Monday, March 7, 2011

While The World Watched


A few weeks ago I was in LifeWay in Savannah and saw a display for a new book, While The World Watched, by Carolyn Maull McKinstry. The book caught my attention because of the story, she was a survivor of the bombing of the Sixteenth Street Baptist Church in Birmingham, Alabama, and she was someone with whom Cyd and I had attended seminary at Beeson Divinity School. I quickly grabbed the book and paid for it.
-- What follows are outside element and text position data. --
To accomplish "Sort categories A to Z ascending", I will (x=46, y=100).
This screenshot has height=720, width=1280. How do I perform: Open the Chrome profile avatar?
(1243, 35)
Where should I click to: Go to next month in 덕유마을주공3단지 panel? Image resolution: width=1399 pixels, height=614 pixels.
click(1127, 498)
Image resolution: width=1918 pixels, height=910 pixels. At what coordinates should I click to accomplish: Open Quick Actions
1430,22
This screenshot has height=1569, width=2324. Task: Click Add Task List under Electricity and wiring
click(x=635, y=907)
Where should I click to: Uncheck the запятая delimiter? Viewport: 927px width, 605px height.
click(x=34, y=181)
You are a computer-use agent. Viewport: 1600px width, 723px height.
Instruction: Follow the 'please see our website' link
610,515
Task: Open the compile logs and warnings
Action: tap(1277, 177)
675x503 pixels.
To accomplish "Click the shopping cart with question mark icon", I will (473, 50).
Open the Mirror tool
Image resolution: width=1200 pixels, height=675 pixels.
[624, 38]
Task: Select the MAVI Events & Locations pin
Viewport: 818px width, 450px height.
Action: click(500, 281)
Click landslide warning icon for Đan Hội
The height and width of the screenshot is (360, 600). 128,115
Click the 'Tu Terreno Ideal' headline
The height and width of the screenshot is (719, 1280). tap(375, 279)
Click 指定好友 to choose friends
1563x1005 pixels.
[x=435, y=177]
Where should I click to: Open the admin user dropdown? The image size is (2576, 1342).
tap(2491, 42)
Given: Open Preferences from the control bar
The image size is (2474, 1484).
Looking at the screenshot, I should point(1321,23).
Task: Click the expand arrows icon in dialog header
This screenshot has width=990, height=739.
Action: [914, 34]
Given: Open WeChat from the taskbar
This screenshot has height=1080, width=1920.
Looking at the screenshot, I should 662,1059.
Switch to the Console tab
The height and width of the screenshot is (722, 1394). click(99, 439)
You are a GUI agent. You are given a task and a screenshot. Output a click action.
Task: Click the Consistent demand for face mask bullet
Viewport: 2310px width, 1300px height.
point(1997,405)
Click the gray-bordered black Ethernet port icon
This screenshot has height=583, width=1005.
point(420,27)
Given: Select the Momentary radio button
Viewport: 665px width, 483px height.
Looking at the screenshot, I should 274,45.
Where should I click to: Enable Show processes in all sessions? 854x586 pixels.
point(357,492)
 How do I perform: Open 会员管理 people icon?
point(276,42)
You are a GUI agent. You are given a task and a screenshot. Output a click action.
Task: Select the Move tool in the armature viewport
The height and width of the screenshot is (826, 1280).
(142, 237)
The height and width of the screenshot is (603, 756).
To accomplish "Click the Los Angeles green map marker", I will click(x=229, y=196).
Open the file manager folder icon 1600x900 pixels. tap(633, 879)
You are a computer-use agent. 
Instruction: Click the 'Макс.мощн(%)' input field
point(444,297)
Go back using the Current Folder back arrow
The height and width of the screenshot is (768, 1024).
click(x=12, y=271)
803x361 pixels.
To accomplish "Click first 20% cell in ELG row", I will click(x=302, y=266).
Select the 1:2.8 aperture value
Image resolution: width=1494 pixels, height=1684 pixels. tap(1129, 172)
I waited until the High School Winter Retreat to begin reading...I could hardly put it down. It is one of the most intriguing books on the Civil Rights Movement I have ever read. What makes it so unique is the way in which McKinstry along with Denise George not only tell her personal story as a survivor of not just one act of violence but as a student marcher who faced Bull Connor and his fire hoses, having a chunk of her hair ripped out by the water pressure, it also included the larger work of the Civil Rights Movement in Birmingham specifically but throughout the south. It doesn't just give the historical facts but gives the reader insight into the depths of human suffering and determination that came out of the Civil Rights Movement of the 1960s.

Interspersed in the book are excerpts from speeches, many by Dr. Martin Luther King, Jr. from that era as well as telling photographs from the period. It is a gripping story that tells the struggle for equality in an entirely different way. I was challenged and encouraged by the hope of the gospel to bring about true reconciliation that transcends skin color, education, or abilities. The unsung strength of the book is the way in which McKinstry shares her own struggle with bitterness and hatred that almost cost her her life through an alcohol addiction, but that ultimately she came to realize that there is forgiveness, healing, and hope found in the gospel!

But I discovered early in life--from my grandparents, my pastor, and others--that in God's eyes, no life should be lived in hatred or unforgiveness. Bitterness hurts only the people whose hearts house it, not the offenders (p261).